- [Task brief]:
Using the data below, copy every line that contains the word "Viewport".

Pixel coordinate grounding data
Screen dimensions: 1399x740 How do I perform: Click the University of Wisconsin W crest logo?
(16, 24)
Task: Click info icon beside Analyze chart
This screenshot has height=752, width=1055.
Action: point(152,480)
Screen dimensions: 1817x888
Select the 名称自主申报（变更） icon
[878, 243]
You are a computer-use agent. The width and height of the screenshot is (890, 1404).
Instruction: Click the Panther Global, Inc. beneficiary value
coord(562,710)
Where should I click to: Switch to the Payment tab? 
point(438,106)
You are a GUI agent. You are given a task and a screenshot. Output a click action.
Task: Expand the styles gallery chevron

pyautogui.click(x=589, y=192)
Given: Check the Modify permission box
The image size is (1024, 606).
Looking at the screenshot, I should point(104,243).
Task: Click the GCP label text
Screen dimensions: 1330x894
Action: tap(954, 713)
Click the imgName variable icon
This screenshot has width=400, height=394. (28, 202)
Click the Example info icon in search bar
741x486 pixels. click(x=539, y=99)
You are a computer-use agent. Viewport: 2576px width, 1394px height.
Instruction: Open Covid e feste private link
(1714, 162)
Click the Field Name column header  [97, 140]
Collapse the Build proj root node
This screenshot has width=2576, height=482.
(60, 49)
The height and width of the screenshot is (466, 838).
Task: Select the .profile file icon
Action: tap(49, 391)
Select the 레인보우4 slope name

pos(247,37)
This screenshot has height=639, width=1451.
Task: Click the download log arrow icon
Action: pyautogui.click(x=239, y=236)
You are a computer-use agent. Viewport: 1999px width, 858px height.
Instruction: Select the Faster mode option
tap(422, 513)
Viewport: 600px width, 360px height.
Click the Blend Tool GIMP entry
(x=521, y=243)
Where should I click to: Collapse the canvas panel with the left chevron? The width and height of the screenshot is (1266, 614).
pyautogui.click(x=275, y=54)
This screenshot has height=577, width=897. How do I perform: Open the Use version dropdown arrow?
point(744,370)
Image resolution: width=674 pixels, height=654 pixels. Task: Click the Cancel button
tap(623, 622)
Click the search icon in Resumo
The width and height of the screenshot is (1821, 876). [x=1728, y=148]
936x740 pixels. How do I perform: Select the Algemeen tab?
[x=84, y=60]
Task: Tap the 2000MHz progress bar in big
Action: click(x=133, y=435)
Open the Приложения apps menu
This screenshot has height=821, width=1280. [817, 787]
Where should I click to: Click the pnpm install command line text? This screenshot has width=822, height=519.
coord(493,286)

- [Task result]:
You are a computer-use agent. Viewport: 2576px width, 1394px height.
You are a computer-use agent. Viewport: 1999px width, 858px height.
Viewport: 600px width, 360px height.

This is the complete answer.